Fig. 6.. MTX treatment promotes macrophage recruitment and reprogramming to a proinflammatory phenotype.
VRE MTXR–infected wounds were treated for 24 hours with either PBS or a single dose of MTX [10 μl of MTX (0.515 μg/ml) per wound]. (A) Comparison of VRE MTXR CFU in wound lysates treated with either PBS or MTX for 24 hpi. Data (mean ± median) are a summary of two independent experiments with four to five mice per group. (B) Percentage and absolute numbers of macrophages recovered from infected wounds treated with PBS or MTX. Data (mean ± SEM) are summary of two independent experiments. Each dot represents one mouse. (C) Comparison of mean fluorescence intensity (MFI) of CD86 and CD163 staining gating on CD45+ CD11b+ F4/80+ macrophages from infected wounds treated with PBS or MTX. Data (mean ± SEM) are from five mice per group. (D) Levels of cytokines IL-1β, IL-6, TNF-α, IFN-γ, and TGF-β from the lysates of infected wound treated with PBS or MTX. Data (mean ± SEM) are summary of two independent experiments. Each dot represents one mouse. (E) Comparison of VRE CFU counts in RAW264.7, BMDM, THP-1, and HBDM (human blood-derived macrophage) in the presence or absence of MTX. Data (mean ± SEM) are summary of three independent experiments. (F) VRE CFU performed with MTX-pretreated RAW264.7 macrophage cells. Data (mean ± SEM) are summary of at least three independent experiments. Statistical analysis was performed using the nonparametric Mann-Whitney test to compare ranks (A), unpaired t test with Welch’s corrections (B to E), or ordinary one-way ANOVA followed by Tukey’s multiple comparison test (F). NS, P > 0.05; *P ≤ 0.05 and **P ≤ 0.01.
Fig. 7.
Fig. 7.. MTX enhances macrophage antimicrobial activity by stimulating lysosomal enzyme expression and activity.
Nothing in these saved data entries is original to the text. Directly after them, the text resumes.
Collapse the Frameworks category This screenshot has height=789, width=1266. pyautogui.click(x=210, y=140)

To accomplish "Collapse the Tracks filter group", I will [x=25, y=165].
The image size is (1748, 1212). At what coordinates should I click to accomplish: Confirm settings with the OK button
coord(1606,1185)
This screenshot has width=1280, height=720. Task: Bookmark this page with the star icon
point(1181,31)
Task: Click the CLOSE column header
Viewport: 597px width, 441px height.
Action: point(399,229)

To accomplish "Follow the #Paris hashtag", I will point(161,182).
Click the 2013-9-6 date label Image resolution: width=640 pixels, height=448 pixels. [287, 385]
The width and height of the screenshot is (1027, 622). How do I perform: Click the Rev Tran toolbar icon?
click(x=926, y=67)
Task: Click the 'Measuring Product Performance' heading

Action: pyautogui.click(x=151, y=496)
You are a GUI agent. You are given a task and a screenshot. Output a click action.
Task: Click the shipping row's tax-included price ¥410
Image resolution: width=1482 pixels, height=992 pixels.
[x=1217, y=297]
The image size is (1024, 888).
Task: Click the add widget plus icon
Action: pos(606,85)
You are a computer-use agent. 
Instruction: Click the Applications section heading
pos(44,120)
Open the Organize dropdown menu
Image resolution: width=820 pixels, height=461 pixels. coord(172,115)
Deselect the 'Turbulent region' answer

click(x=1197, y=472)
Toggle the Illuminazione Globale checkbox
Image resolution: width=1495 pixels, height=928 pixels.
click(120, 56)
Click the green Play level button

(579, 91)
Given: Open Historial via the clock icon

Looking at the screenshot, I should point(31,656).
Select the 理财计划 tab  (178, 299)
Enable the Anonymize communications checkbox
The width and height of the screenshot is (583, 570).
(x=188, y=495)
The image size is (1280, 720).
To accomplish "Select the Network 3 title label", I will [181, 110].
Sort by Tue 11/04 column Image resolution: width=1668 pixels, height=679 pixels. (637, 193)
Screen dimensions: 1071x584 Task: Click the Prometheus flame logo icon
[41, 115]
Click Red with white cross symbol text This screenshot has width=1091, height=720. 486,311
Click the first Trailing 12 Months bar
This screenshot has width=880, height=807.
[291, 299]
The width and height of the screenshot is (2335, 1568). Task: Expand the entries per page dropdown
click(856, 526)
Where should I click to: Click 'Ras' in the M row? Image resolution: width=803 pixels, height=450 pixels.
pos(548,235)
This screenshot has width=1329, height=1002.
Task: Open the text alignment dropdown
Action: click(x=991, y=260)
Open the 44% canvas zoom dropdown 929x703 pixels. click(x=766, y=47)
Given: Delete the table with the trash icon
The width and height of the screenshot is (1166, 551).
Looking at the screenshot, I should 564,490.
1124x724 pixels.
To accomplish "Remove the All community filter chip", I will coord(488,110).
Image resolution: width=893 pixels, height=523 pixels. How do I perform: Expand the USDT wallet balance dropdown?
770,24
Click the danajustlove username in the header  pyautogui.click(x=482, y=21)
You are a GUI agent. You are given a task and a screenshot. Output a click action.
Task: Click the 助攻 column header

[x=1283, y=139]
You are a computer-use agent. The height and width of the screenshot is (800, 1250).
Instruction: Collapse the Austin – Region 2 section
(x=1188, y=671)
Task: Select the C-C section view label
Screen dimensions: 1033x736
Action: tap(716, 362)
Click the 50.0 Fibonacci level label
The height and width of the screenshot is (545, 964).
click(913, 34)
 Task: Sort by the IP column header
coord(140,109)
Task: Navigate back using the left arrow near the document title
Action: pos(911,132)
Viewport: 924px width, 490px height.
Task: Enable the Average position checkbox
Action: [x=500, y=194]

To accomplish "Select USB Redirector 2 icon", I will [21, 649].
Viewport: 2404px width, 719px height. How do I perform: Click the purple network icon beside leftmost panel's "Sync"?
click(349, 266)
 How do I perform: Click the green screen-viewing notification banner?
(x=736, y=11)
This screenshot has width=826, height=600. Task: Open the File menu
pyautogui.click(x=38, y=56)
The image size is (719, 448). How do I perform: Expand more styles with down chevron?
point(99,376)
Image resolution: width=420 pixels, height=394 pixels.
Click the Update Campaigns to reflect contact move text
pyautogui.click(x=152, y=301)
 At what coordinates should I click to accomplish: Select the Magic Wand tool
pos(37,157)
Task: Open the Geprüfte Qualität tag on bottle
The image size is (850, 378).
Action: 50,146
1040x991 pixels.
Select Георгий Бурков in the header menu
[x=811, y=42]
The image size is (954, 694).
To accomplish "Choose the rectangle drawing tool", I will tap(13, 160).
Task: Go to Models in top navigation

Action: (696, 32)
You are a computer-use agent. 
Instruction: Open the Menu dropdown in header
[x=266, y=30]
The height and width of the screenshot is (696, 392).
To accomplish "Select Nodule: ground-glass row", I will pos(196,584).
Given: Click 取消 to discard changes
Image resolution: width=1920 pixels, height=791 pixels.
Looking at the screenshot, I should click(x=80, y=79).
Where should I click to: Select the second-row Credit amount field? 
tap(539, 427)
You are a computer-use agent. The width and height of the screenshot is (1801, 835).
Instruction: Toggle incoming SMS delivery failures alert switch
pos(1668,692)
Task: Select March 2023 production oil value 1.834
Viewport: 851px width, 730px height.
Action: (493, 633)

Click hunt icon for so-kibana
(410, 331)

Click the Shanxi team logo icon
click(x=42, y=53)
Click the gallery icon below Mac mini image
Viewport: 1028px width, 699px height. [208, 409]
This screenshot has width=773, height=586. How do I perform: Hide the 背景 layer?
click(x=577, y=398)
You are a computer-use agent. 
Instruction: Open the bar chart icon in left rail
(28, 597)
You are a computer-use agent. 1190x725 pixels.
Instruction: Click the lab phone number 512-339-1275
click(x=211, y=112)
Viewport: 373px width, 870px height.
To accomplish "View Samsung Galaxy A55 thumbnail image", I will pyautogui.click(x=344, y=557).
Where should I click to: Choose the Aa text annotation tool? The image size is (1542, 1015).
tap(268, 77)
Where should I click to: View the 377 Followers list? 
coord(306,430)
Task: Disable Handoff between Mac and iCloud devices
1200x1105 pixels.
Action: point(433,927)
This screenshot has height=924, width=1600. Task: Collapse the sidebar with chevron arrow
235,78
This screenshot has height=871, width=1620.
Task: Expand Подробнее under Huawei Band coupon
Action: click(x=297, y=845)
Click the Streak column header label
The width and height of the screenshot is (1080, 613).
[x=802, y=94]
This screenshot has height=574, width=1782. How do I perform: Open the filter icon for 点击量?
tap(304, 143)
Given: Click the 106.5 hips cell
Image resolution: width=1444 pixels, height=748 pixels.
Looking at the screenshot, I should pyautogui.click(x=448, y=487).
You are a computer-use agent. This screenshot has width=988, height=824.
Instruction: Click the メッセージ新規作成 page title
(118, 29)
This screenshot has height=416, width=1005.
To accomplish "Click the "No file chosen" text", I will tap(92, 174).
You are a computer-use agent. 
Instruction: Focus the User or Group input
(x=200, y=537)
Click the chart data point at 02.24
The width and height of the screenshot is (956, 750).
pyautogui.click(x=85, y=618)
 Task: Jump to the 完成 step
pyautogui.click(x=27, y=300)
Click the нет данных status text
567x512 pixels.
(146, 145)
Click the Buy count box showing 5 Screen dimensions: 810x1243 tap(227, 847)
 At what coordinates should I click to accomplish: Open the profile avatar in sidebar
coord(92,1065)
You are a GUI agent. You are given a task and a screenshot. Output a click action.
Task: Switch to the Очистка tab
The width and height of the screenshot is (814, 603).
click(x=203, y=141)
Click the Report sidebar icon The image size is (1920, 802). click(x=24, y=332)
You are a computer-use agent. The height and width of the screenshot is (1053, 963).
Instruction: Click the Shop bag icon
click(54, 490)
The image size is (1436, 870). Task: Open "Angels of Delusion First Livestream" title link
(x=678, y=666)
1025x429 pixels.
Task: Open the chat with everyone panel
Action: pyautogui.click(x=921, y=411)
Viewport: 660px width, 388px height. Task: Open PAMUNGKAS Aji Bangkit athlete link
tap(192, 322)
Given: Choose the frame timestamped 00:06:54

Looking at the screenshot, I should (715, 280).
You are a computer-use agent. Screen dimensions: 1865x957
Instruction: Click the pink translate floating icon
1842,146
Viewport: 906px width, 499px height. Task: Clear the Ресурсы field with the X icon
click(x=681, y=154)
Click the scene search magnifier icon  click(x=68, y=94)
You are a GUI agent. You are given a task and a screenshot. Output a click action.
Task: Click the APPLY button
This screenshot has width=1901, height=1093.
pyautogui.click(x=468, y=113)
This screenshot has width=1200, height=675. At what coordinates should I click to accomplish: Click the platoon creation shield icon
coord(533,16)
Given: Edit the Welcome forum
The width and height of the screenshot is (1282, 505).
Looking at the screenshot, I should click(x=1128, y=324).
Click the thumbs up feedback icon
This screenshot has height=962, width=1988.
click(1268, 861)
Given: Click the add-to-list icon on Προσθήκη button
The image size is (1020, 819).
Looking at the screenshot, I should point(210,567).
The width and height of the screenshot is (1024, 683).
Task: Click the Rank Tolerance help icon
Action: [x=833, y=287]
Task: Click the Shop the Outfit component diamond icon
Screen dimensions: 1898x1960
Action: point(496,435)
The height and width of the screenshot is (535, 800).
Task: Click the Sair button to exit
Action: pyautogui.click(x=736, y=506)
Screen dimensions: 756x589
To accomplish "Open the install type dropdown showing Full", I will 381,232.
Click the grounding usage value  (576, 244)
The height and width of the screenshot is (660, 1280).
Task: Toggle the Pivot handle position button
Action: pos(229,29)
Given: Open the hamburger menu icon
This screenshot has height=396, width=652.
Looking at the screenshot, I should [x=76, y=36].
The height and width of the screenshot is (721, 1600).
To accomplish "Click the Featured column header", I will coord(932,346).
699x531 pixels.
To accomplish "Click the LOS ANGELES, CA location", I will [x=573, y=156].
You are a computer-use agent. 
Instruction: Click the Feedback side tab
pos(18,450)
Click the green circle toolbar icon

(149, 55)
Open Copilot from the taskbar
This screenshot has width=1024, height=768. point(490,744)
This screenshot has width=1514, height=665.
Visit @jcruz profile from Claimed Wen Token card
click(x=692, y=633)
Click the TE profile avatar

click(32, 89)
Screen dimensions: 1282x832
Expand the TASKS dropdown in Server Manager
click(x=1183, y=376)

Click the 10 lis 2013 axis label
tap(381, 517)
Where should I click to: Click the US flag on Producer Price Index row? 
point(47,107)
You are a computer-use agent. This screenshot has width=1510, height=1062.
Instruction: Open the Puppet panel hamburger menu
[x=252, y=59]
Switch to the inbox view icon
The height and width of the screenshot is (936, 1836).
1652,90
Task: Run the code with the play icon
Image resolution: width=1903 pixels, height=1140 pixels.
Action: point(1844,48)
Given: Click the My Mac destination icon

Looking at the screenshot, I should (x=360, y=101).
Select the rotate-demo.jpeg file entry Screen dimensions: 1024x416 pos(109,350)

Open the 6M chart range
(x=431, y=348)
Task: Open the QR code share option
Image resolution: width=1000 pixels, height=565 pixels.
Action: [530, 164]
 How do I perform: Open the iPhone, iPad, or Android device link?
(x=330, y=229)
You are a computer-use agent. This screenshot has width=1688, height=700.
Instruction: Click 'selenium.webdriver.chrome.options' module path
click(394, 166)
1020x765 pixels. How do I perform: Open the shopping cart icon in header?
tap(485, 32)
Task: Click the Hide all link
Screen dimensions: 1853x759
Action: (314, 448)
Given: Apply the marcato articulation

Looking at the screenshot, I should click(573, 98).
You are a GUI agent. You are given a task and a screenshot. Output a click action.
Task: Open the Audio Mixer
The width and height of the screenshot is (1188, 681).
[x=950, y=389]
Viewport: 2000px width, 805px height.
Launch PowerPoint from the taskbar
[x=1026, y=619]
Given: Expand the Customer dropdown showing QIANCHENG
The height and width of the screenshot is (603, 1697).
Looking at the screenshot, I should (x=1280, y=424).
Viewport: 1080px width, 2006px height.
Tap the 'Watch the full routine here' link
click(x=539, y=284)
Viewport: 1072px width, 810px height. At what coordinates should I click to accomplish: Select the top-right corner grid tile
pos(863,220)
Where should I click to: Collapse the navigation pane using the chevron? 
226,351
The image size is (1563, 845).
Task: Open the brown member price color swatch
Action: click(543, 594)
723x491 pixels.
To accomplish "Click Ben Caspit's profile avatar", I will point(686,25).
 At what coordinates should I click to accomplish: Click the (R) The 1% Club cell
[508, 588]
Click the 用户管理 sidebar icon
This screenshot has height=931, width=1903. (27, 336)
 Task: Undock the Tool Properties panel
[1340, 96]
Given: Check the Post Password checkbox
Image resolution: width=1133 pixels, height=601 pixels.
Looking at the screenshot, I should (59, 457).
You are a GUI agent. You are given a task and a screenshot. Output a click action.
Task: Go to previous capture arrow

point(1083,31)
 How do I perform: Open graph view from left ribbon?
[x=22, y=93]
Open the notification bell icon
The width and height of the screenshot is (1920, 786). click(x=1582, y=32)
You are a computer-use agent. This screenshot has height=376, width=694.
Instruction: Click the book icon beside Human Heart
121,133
(A) qRT-PCR analysis of Ctsd, Ctsh, and Hexb transcript levels (ΔCT) in RAW264.7 cells with or without DMSO or MTX treatment overnight. Each dot represents one biological replicate. (B and C) Western blotting analysis of whole-cell lysates with anti–cathepsin D antibody. RAW264.7 cells with (+) and without (−) VRE infection were treated with MTX (+) or left untreated (−). Whole-cell lysates were separated by SDS–polyacrylamide gel electrophoresis, transferred to membrane, and probed with anti–cathepsin D antibody or anti-GAPDH (control) (B). Relative band density of the CtsD heavy chain normalized to that of GAPDH (C). (D) RAW264.7 cells were infected with either VRE or VRE MTXR in the presence of MTX (0.515 μg/ml), pepstatin A (10 μg/ml), or both. Intracellular bacterial CFU was quantified. Data (mean ± SEM) are a summary of at least three independent experiments. Statistical analysis was performed using ordinary one-way ANOVA, followed by Tukey’s multiple comparison test; NS, P > 0.05; *P ≤ 0.05, **P ≤ 0.01, and ***P ≤ 0.001.